What to work on -
Write out all the records below again, replacing each "Solid Wood" with "Oak Veneer" and keeping everything else the same. Leave the pictures out of your answer.

The input -
————

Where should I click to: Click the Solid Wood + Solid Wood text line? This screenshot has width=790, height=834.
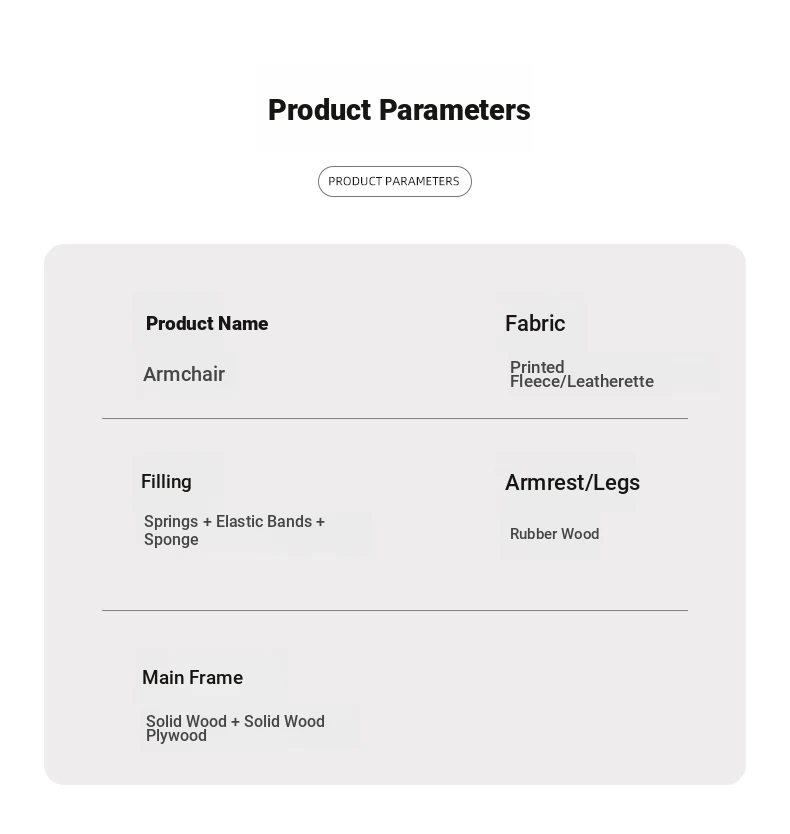point(235,721)
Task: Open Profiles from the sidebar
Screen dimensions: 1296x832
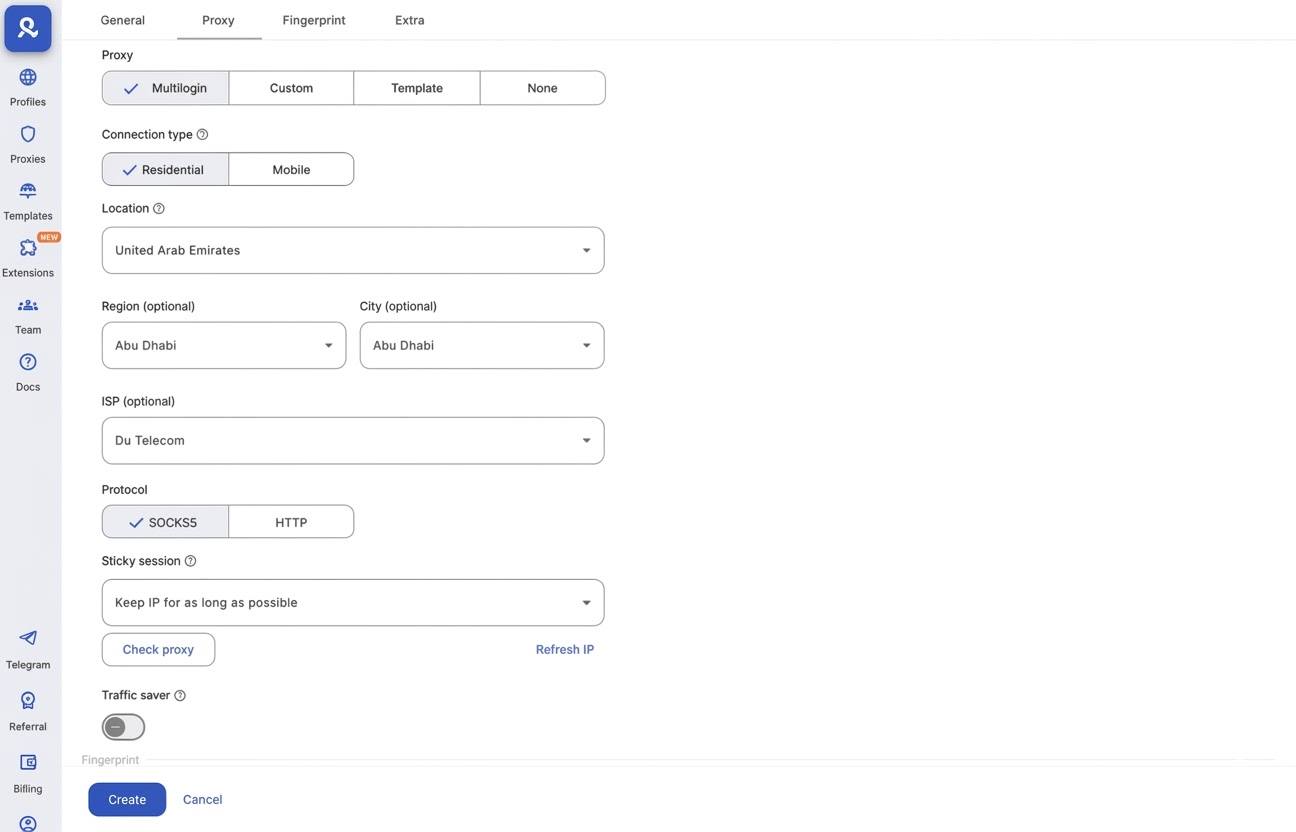Action: click(28, 86)
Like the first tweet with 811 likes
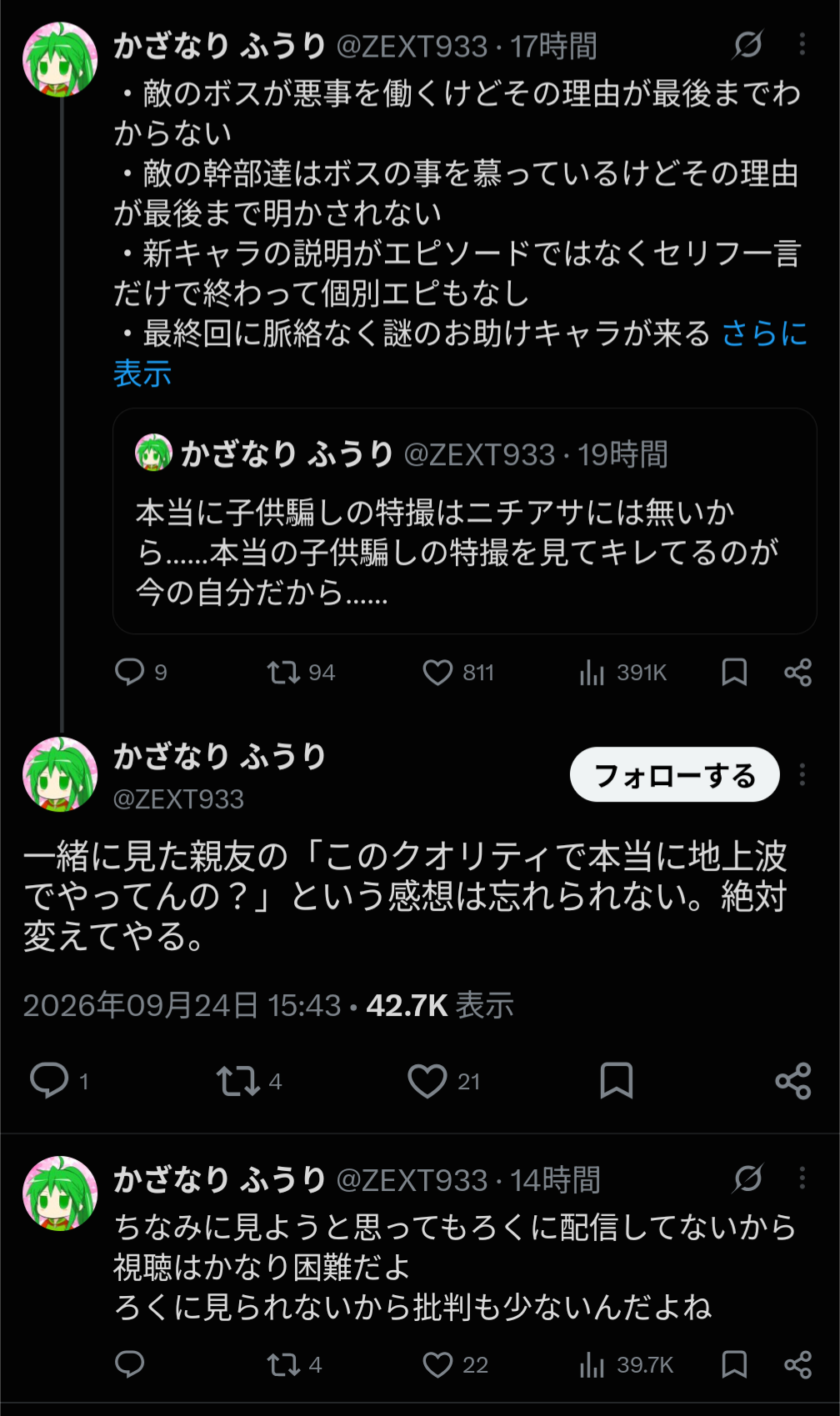This screenshot has height=1416, width=840. pyautogui.click(x=458, y=672)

————

Result -
Where should I click to: Click the Oak Veneer + Oak Veneer text line? This screenshot has width=790, height=834.
point(235,721)
Task: Open Profiles from the sidebar
Screen dimensions: 1296x832
Action: click(28, 86)
Like the first tweet with 811 likes
This screenshot has height=1416, width=840. pyautogui.click(x=458, y=672)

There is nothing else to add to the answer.